Is a Global Ethical System Possible?


a dialogue between


Ali-Reza Omidvar & James Soderholm

JS: Is it possible for any country or culture to claim moral high ground or are we now forever swamped by cultural relativism and the idea that there is no master narrative or moral position that is not compromised in some way? Can a culture still be 'wrong' in any sense? Is the idea of global ethical code the wispiest of pipe dreams?

AO: I am going to focus on the extent of how far the idea of a global ethic is attainable 

To answer this question, there are three factors that influence the extent of its attainability. These include moral foundation, motivation and legislation. 

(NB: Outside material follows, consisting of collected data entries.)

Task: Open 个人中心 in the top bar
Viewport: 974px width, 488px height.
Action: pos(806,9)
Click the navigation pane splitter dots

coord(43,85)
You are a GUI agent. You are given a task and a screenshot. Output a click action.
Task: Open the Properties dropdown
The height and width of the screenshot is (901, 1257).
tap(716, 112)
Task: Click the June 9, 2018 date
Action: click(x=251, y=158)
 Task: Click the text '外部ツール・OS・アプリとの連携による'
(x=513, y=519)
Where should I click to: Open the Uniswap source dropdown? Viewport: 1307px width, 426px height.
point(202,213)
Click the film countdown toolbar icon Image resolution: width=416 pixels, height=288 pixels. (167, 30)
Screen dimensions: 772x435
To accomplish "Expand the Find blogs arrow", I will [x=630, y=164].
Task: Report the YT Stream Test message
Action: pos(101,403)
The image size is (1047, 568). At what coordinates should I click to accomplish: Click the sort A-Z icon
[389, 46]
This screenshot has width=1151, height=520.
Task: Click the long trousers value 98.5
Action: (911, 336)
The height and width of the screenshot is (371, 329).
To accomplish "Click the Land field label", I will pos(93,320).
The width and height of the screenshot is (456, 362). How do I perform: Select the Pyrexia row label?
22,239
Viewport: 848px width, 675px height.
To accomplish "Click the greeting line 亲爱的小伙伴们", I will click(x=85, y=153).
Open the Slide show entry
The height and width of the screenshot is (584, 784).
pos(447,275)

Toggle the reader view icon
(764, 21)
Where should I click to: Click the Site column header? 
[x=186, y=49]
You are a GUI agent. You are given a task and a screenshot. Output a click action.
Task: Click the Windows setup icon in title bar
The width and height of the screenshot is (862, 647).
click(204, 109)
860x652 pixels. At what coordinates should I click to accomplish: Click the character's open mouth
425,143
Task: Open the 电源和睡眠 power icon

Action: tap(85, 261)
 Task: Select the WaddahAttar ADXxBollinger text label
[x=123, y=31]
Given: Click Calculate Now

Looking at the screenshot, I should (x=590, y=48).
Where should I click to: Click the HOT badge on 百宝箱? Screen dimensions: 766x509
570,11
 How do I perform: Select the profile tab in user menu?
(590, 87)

One can clearly observe that without an objective and firm metaphysical foundation for our ethical decisions, we would have no first principle or the ultimate principle from which we derive our morality from. In other words, moral relativism doesn't oblige itself as an ethical framework to a single first principle but rather many principles all of which can be equally valid. From this point, a mixture of a post-modern outlook is sneaked in with a flavour of moral anxiety and uncertainty. The logical problem arises here since many of those principles are contradictory, and thus, none can be said to be valid. One society could promote the killing of infidels as morally right and another as morally wrong. In a truly morally relativistic society, we would have no reason whatsoever to objectively say that the atrocities carried out by the Nazis were wrong. A Utilitarian assumes that pain is bad and happiness is good. I shall begin by saying that words such as 'bad', or 'good' are neither the same as pain and happiness nor they are their derivatives. They are instead moral judgements which are nonsensical if there is no foundation for judging them. Moral judgements also imply what we ought to do and here Hume was right by pointing out the naturalistic fallacy. Other secular ethical theories also fail on the same account namely virtue theory and natural moral law with the exception of Kantian ethics. Needless to say, none of these secular theories is either coherent nor has an objective moral foundation. By that I mean, a foundation not grounded in human opinion or even nature for that matter, but in metaphysics, or in other words, a foundation that is independent of our culture, time, place, and opinion. The first made-up principles in all those ethical theories might have some utility and truth but they all ultimately fail due to their foundations being grounded on the contingency of their own self-defined human nature. So on grounds of a weak moral foundation, it seems any secular ethics cannot provide us with a global ethical framework. I shall elaborate on the two other factors once we discuss this problem of the necessity of an objective moral foundation that is independent of human nature and opinion if we are to have some sort of a global ethical code.

JS: Are we ever likely to get agreement around the world on even one ethical principle by which everyone agrees to live? Even ‘the right to life’ can be disputed a time of war. Given the tacit agreement that we are all living in the messy swamp of moral and cultural relativism, can we do any better than intersubjective agreement, that is, consensus and consensus- building based on rational argumentation? I don’t think this problem has much to do with post-modernism and Lyotard’s famous idea that we must have ‘an incredulity towards metanarratives.’ I think it has more to do with emerging democratic reforms over the last 200 years and a fairly well-educated view that we have to think of cultures on their own terms, to some extent. The jihadists who flew planes into the twin towers on 9-11 were not cowards at all but heroes in their own cultures. That is a hard pill to swallow. I don’t think it’s possible to share even one ethical principle with people who chant ‘Death to the USA and Death to the UK’ in the streets of London. And yet surely ‘we’ (Westerners? Modernists? Secularists?) want to claim that such cries in the street are ethically dubious, at best, and really awful manners, at worst. How do your categories ‘sort out’ this tangle of beliefs of values?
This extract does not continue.